The Client Registration API registers a new regulated third-party financial application with eBay. Payment services regulations applicable in the EU and the UK require all regulated Account Servicing Payment Service Providers (ASPSPs) to provide secure APIs that allow regulated Third Party Payment Providers (TPPs) to access account and payment services on behalf of account holders. The regulations further dictate that a TPP should be able to use a qualified certificate issued by any Electronic Identification, Authentication and Trust Services (eIDAS) Qualified Trust Service Provider (QTSP) in order to identify and authenticate themselves to an ASPSP.
Technical overview
The Client Registration API includes the following method:
- registerClient
Support for multiple applications
Regulated third party providers may register up to 15 different applications with eBay provided each application has its own unique software_id.
Each registerClient call that passes in a unique software_id will create new client_id and client_secret keypairs.
Business use cases
The Client Registration API is used by third party software providers who are, or will be, engaged in financial transactions on behalf of individuals domiciled in the EU/UK.
RFC information
The Client Registration API is based on, and conforms with, RFC 7591 - OAuth 2.0 Dynamic Client Registration Protocol, except as noted in the List of Deviations from RFC 7591.

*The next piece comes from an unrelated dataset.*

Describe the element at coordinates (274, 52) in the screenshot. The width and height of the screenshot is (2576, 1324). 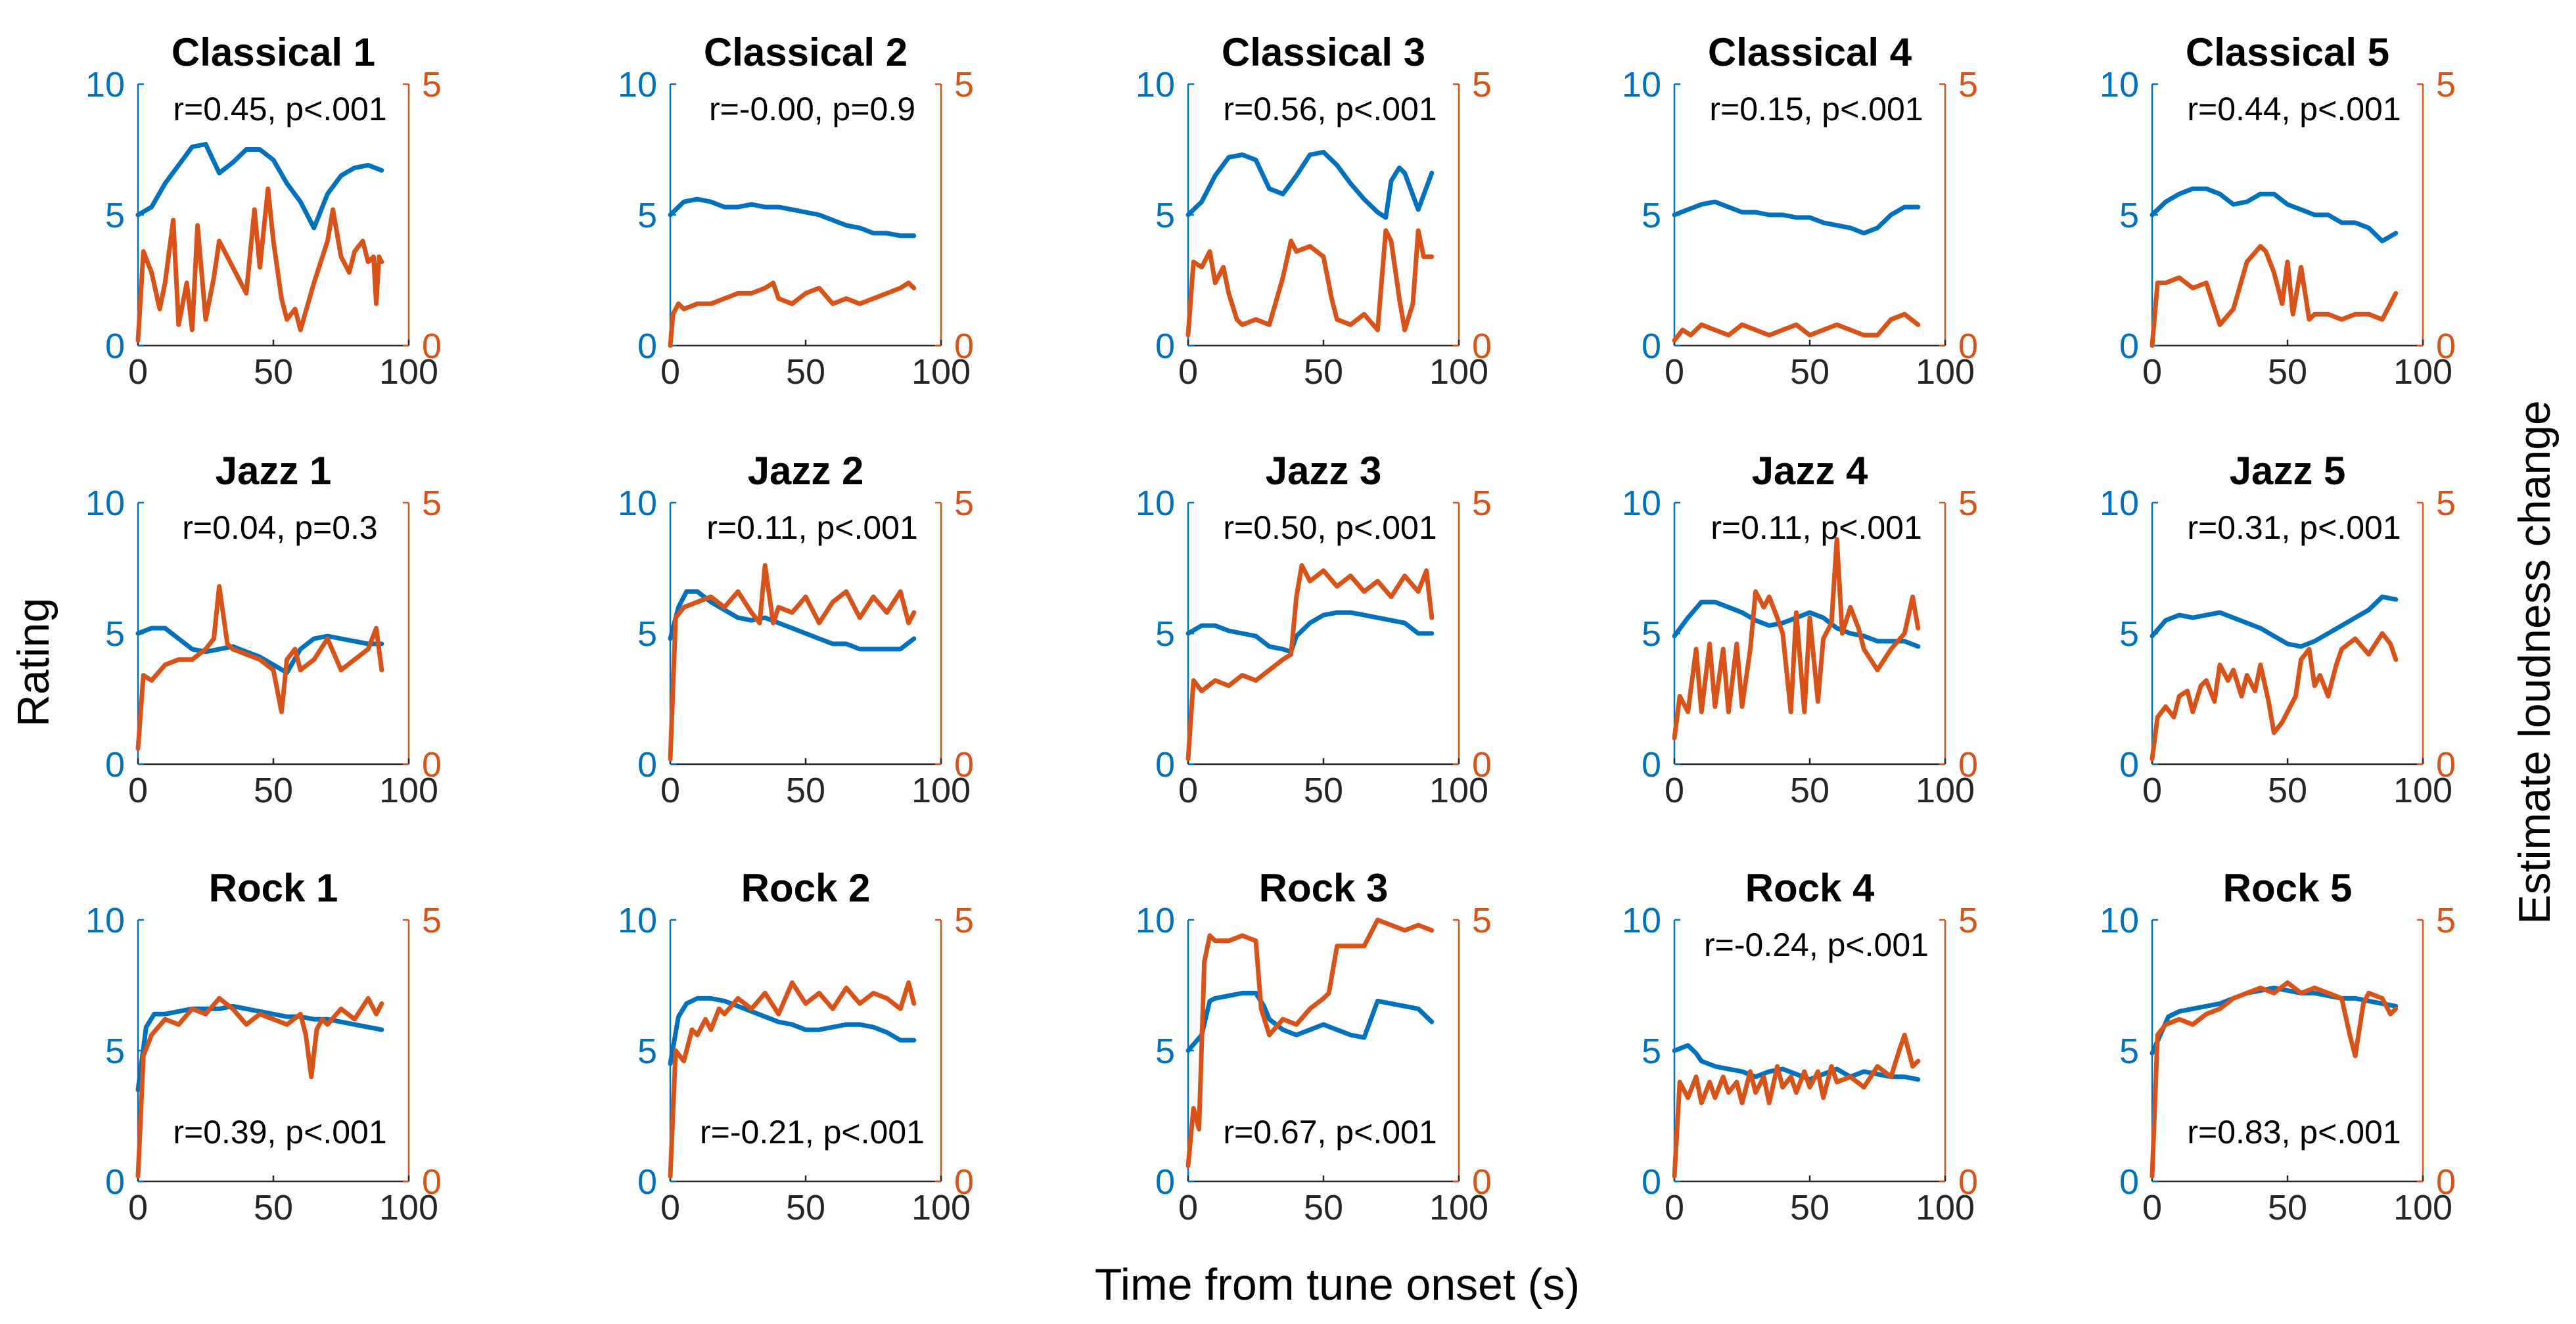
I see `subplot-title: Classical 1` at that location.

List of deviations from RFC 7591
This section provides specific information about each of the deviations from RFC 7591.
API request
The Client Registration API deviates from RFC 7591 as follows:
- No language tag is supported. Therefore, the language is assumed to be English. For additional information, refer to RFC 7591, Section 2.2, Human Readable Client Metadata and RFC 5646, Tags for Identifying Languages.
- An Issuer Claim (
iss
) within thesoftware_statement
is not evaluated even when it has been provided. Refer to RFC 7591, Section 2.3: Software Statement, for additional information.
API response
The Client Registration API deviates from RFC 7591 as follows:
- The following errors are not implemented:
invalid_client_metadata
: refer to RFC 7591 Section 3.2.2: Client Registration Error Response, for additional information.unapproved_software_statement
: refer to RFC 7591 Section 3.2.2: Client Registration Error Response, for additional information.
- The error
invalid_software_statement
only checks for base64 encoding. Refer to RFC 7591 Section 3.2.2: Client Registration Error Response, for additional information. - The following
grant_types
are NOT supported:implicit
password
refresh_token
urn:ietf:params:oauth:grant-type:jwt-bearer
urn:ietf:params:oauth:grant-type:saml2-bearer
API restrictions
Before using the Client Registration API, third party providers must possess a valid eIDAS Qualified Website Authentication Certificate (QWAC).
Note: eBay does not support Qualified Electronic Seal (QSEAL).
The Client Registration API is not restricted by marketplace.